> [What you need to do]: Find how many lines of the records below contain the word "computer" and write that number by itself.

> [Material supplied]:
━━━━━━━━━━━━━━━━━━━━

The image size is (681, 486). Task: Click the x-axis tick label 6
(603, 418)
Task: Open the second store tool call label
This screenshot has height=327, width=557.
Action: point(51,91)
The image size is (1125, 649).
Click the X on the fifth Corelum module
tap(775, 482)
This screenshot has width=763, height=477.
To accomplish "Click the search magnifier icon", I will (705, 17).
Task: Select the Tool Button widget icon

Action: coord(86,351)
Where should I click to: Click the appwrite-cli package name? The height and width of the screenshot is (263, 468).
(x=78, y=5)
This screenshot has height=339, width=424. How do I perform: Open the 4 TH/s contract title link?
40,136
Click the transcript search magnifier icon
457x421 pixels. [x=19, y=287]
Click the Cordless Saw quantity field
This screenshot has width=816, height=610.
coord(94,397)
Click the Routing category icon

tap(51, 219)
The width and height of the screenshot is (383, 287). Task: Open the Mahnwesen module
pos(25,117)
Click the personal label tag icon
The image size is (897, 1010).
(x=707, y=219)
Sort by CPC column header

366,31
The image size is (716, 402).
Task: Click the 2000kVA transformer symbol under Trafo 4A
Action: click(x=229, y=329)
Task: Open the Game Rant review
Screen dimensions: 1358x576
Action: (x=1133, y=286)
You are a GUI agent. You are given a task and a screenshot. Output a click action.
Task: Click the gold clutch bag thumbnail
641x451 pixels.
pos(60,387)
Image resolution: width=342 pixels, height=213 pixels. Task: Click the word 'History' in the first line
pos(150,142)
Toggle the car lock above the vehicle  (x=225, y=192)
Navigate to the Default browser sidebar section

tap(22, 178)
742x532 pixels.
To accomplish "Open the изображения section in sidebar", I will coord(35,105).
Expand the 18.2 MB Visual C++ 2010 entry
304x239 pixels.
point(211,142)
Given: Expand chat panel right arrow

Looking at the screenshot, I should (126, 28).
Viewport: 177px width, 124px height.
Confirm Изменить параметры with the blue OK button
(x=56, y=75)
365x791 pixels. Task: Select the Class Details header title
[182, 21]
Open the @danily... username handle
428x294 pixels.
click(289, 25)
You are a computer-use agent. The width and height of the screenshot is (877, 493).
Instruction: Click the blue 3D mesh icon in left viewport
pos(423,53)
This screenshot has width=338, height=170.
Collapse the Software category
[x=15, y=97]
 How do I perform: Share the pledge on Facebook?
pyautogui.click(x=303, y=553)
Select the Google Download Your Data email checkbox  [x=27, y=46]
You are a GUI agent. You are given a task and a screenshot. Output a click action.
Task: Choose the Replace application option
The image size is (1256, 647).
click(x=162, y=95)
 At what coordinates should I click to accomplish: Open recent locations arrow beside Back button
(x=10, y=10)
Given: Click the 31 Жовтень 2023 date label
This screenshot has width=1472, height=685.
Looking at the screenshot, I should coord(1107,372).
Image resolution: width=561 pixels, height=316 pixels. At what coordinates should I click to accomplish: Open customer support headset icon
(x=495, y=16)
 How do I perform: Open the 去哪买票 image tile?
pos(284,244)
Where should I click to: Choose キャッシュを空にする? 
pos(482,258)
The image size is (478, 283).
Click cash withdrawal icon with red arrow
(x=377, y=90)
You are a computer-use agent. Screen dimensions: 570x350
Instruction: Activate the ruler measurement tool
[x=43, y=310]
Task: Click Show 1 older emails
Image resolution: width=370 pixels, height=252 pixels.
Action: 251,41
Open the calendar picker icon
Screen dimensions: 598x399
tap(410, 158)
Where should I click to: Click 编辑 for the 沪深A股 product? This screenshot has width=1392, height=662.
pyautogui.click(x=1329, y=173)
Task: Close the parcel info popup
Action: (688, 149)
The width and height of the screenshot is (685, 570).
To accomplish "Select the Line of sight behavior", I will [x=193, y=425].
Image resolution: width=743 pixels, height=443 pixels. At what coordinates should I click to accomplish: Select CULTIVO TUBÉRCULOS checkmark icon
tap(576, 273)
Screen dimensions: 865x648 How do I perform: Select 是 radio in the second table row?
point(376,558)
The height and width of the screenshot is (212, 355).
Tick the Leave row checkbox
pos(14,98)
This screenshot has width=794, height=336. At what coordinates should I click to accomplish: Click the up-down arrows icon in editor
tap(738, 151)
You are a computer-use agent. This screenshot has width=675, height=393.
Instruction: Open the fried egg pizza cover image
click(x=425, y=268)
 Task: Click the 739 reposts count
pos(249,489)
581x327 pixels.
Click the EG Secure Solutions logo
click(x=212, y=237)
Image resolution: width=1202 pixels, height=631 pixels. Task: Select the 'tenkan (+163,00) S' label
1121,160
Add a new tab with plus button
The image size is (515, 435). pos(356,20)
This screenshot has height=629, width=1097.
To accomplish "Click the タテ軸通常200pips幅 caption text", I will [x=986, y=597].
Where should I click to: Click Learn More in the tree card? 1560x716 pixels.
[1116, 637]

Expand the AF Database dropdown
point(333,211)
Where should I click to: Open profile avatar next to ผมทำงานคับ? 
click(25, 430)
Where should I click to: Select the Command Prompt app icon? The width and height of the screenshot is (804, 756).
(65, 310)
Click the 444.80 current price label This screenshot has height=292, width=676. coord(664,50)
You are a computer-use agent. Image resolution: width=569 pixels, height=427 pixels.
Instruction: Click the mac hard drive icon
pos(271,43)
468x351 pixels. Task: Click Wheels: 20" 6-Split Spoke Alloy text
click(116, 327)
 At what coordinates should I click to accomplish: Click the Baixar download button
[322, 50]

━━━━━━━━━━━━━━━━━━━━

> [Exercise output]: 4